Among new studies we are aware of, the one claiming the largest revision is by Lewis (2022), who asserts a narrower and substantially lower ECS level using the basic S20 methodology with various updates. While this author claims “errors” in S20, looking carefully it appears these are differences in opinion on methodological choices and priors rather than errors, and they moreover were acknowledged to have little effect on the outcome. Instead, the reduction and narrowing of the ECS probability density function (PDF) resulted from a selective use of evidence – most importantly, a decision to reject the possibility of a large “pattern effect” on historical sea surface temperature (SST), even though this continues to be strongly supported by new studies (e.g., Heede and Fedorov, 2021; Andrews et al., 2022; Chao et al., 2022), and a downward revision of expected historical aerosol cooling. Together these two departures allowed Lewis to conclude (in contrast to other studies) that the historical record rules out a high ECS level. Scafetta (2022) and a few other studies have reached a similar conclusion by pointing out that most Coupled Model Intercomparison Project (CMIP) GCMs warm too much in recent decades, but these studies ignore the pattern-effect model bias that contributes to this, as well as the uncertainties in the aerosol forcing trend over such a short period (see, e.g., Williams et al., 2022), both of which are likely systematic across the model ensemble. Some of these studies also neglect any impact of internal variability on the global-mean temperature, which has a small effect on trends at the centennial scale but becomes a significant noise source with shorter records. Interestingly another recent study (Wall et al., 2022a) finds a narrower PDF and stronger mean of aerosol cooling and thereby a slightly higher ECS also on the basis of the historical record, all other things being equal; however, they only considered sulfate effects on shallow clouds, which ignores potentially large effects from less well-understood cloud–aerosol interactions.

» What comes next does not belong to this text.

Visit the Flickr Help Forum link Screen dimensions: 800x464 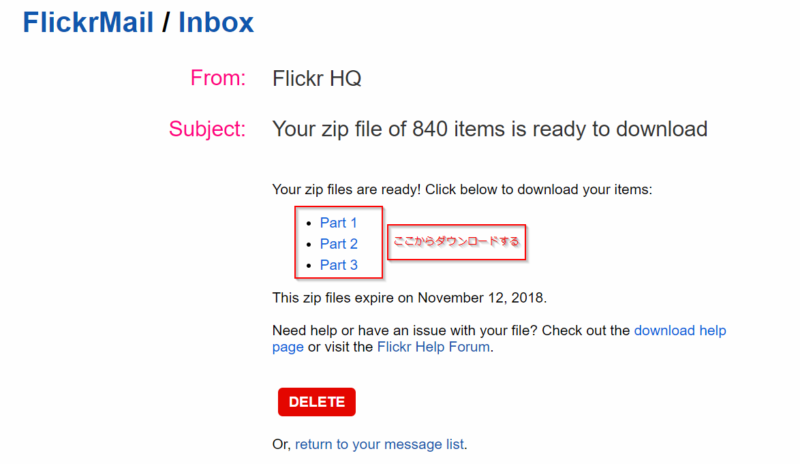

It was noted by S20 that an endemic problem in individual studies of ECS up to that time was a failure to account for “structural” uncertainty in the assumptions of forward models used to predict what would be observed given a particular ECS. The quoted uncertainties were typically derived only from sampling (in model or data space), conditional on the structural assumptions. Because results can be quite sensitive to such assumptions, past studies sometimes obtained very different PDFs of ECS – sometimes barely overlapping – from essentially the same evidence. In situations where no solid argument is available to rule out particular approaches, one should average results over the various equivalent alternatives (and possibly allow for further broadening in case the available approaches share biases or faulty assumptions). Choosing one plausible approach and ignoring others produces an overconfident (too-narrow) PDF. In our judgment, this unfortunately continues to be an issue with every recent study noted above that attempted to quantify probabilities, so we are not convinced that uncertainties have significantly narrowed. Nor do we see a consensus toward raising or lowering the ECS among the credible recent studies, although there is some evidence that a bit more of the positive total cloud feedback may come from types other than low clouds.

3 Opportunities for near-term progress on ECS

So if these studies have not yet significantly “moved the dial” on ECS, is there any hope for this to happen? Following Bayesian reasoning (which we think applies whether or not Bayesian mathematical methodology is formally used), outcomes can change if either the priors change or the evidence (or its interpretation) changes.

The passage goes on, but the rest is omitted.